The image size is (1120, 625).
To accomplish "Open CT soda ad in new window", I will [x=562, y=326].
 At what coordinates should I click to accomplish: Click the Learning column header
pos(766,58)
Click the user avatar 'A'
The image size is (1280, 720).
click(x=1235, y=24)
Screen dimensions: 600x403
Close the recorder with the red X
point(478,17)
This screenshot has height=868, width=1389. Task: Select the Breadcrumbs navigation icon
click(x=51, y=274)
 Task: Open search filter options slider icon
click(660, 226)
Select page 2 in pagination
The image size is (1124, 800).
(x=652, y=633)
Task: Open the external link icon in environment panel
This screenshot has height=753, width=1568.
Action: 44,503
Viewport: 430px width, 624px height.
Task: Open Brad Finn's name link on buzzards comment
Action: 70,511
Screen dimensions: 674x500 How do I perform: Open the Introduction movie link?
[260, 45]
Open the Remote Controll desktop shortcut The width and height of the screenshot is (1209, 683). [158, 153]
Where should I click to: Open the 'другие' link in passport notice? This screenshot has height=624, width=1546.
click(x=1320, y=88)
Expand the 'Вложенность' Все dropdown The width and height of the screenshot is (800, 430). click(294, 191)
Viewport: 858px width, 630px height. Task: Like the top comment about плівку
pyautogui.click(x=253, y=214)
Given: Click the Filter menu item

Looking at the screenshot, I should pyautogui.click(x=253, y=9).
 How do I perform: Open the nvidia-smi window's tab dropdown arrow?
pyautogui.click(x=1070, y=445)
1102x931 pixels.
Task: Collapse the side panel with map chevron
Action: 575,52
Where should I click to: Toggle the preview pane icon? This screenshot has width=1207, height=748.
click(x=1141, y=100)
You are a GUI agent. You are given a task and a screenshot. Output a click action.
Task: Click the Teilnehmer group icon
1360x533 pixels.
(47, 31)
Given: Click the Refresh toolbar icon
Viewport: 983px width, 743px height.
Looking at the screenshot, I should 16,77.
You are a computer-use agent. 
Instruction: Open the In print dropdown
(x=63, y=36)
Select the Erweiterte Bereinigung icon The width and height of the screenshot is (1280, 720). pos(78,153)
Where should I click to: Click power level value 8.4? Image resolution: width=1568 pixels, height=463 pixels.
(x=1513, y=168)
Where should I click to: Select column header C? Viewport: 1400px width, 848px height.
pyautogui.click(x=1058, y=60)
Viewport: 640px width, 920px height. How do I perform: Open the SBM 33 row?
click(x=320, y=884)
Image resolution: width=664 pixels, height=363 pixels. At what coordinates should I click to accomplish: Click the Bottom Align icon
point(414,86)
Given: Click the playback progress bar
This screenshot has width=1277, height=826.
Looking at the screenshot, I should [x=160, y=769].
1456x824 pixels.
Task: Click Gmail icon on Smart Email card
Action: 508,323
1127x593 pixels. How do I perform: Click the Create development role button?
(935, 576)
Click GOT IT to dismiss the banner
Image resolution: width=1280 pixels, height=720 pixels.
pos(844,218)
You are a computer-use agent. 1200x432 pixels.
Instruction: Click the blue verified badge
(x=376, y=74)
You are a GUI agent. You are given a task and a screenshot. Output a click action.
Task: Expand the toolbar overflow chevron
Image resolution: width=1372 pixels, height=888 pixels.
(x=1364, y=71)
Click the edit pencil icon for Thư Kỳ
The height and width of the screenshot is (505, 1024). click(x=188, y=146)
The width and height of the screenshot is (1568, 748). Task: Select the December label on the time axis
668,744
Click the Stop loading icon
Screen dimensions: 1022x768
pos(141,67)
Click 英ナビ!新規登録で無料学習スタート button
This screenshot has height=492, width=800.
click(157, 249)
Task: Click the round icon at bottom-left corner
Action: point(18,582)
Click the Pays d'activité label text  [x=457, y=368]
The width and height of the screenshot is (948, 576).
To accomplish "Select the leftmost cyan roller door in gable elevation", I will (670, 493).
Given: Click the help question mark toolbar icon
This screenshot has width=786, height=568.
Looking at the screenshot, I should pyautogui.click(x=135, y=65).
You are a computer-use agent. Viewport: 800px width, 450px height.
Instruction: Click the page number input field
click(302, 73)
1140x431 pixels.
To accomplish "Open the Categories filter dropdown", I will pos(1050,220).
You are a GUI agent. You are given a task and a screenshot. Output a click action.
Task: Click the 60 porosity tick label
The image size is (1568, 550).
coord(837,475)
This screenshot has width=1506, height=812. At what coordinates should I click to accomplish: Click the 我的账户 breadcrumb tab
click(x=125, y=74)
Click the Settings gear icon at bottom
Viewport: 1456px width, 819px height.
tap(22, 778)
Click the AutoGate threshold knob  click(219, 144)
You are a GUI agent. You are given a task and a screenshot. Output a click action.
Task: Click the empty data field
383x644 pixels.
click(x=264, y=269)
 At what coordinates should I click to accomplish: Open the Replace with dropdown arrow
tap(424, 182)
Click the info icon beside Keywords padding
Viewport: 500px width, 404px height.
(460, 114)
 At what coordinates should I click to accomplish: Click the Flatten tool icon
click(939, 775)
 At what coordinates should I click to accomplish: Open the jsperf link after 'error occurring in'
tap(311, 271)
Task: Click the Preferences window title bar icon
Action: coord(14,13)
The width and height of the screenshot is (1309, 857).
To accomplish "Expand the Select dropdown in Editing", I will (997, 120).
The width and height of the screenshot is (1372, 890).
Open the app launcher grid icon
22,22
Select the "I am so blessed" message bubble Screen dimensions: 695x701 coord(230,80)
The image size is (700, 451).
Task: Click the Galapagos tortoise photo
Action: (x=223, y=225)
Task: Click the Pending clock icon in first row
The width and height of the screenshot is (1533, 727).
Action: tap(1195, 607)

# Brief
Reproduce each entry above exactly, keeping every word.

# Solution to this exercise
The image size is (1120, 625).
To accomplish "Open CT soda ad in new window", I will [x=562, y=326].
 At what coordinates should I click to accomplish: Click the Learning column header
pos(766,58)
Click the user avatar 'A'
The image size is (1280, 720).
click(x=1235, y=24)
Screen dimensions: 600x403
Close the recorder with the red X
point(478,17)
This screenshot has height=868, width=1389. Task: Select the Breadcrumbs navigation icon
click(x=51, y=274)
 Task: Open search filter options slider icon
click(660, 226)
Select page 2 in pagination
The image size is (1124, 800).
(x=652, y=633)
Task: Open the external link icon in environment panel
This screenshot has height=753, width=1568.
Action: 44,503
Viewport: 430px width, 624px height.
Task: Open Brad Finn's name link on buzzards comment
Action: 70,511
Screen dimensions: 674x500 How do I perform: Open the Introduction movie link?
[260, 45]
Open the Remote Controll desktop shortcut The width and height of the screenshot is (1209, 683). [158, 153]
Where should I click to: Open the 'другие' link in passport notice? This screenshot has height=624, width=1546.
click(x=1320, y=88)
Expand the 'Вложенность' Все dropdown The width and height of the screenshot is (800, 430). click(294, 191)
Viewport: 858px width, 630px height. Task: Like the top comment about плівку
pyautogui.click(x=253, y=214)
Given: Click the Filter menu item

Looking at the screenshot, I should pyautogui.click(x=253, y=9).
 How do I perform: Open the nvidia-smi window's tab dropdown arrow?
pyautogui.click(x=1070, y=445)
1102x931 pixels.
Task: Collapse the side panel with map chevron
Action: 575,52
Where should I click to: Toggle the preview pane icon? This screenshot has width=1207, height=748.
click(x=1141, y=100)
You are a GUI agent. You are given a task and a screenshot. Output a click action.
Task: Click the Teilnehmer group icon
1360x533 pixels.
(47, 31)
Given: Click the Refresh toolbar icon
Viewport: 983px width, 743px height.
Looking at the screenshot, I should 16,77.
You are a computer-use agent. 
Instruction: Open the In print dropdown
(x=63, y=36)
Select the Erweiterte Bereinigung icon The width and height of the screenshot is (1280, 720). pos(78,153)
Where should I click to: Click power level value 8.4? Image resolution: width=1568 pixels, height=463 pixels.
(x=1513, y=168)
Where should I click to: Select column header C? Viewport: 1400px width, 848px height.
pyautogui.click(x=1058, y=60)
Viewport: 640px width, 920px height. How do I perform: Open the SBM 33 row?
click(x=320, y=884)
Image resolution: width=664 pixels, height=363 pixels. At what coordinates should I click to accomplish: Click the Bottom Align icon
point(414,86)
Given: Click the playback progress bar
This screenshot has width=1277, height=826.
Looking at the screenshot, I should [x=160, y=769].
1456x824 pixels.
Task: Click Gmail icon on Smart Email card
Action: 508,323
1127x593 pixels. How do I perform: Click the Create development role button?
(935, 576)
Click GOT IT to dismiss the banner
Image resolution: width=1280 pixels, height=720 pixels.
pos(844,218)
You are a computer-use agent. 1200x432 pixels.
Instruction: Click the blue verified badge
(x=376, y=74)
You are a GUI agent. You are given a task and a screenshot. Output a click action.
Task: Expand the toolbar overflow chevron
Image resolution: width=1372 pixels, height=888 pixels.
(x=1364, y=71)
Click the edit pencil icon for Thư Kỳ
The height and width of the screenshot is (505, 1024). click(x=188, y=146)
The width and height of the screenshot is (1568, 748). Task: Select the December label on the time axis
668,744
Click the Stop loading icon
Screen dimensions: 1022x768
pos(141,67)
Click 英ナビ!新規登録で無料学習スタート button
This screenshot has height=492, width=800.
click(157, 249)
Task: Click the round icon at bottom-left corner
Action: point(18,582)
Click the Pays d'activité label text  [x=457, y=368]
The width and height of the screenshot is (948, 576).
To accomplish "Select the leftmost cyan roller door in gable elevation", I will (670, 493).
Given: Click the help question mark toolbar icon
This screenshot has width=786, height=568.
Looking at the screenshot, I should pyautogui.click(x=135, y=65).
You are a computer-use agent. Viewport: 800px width, 450px height.
Instruction: Click the page number input field
click(302, 73)
1140x431 pixels.
To accomplish "Open the Categories filter dropdown", I will pos(1050,220).
You are a GUI agent. You are given a task and a screenshot. Output a click action.
Task: Click the 60 porosity tick label
The image size is (1568, 550).
coord(837,475)
This screenshot has width=1506, height=812. At what coordinates should I click to accomplish: Click the 我的账户 breadcrumb tab
click(x=125, y=74)
Click the Settings gear icon at bottom
Viewport: 1456px width, 819px height.
tap(22, 778)
Click the AutoGate threshold knob  click(219, 144)
You are a GUI agent. You are given a task and a screenshot. Output a click action.
Task: Click the empty data field
383x644 pixels.
click(x=264, y=269)
 At what coordinates should I click to accomplish: Open the Replace with dropdown arrow
tap(424, 182)
Click the info icon beside Keywords padding
Viewport: 500px width, 404px height.
(460, 114)
 At what coordinates should I click to accomplish: Click the Flatten tool icon
click(939, 775)
 At what coordinates should I click to accomplish: Open the jsperf link after 'error occurring in'
tap(311, 271)
Task: Click the Preferences window title bar icon
Action: coord(14,13)
The width and height of the screenshot is (1309, 857).
To accomplish "Expand the Select dropdown in Editing", I will (997, 120).
The width and height of the screenshot is (1372, 890).
Open the app launcher grid icon
22,22
Select the "I am so blessed" message bubble Screen dimensions: 695x701 coord(230,80)
The image size is (700, 451).
Task: Click the Galapagos tortoise photo
Action: (x=223, y=225)
Task: Click the Pending clock icon in first row
The width and height of the screenshot is (1533, 727).
Action: tap(1195, 607)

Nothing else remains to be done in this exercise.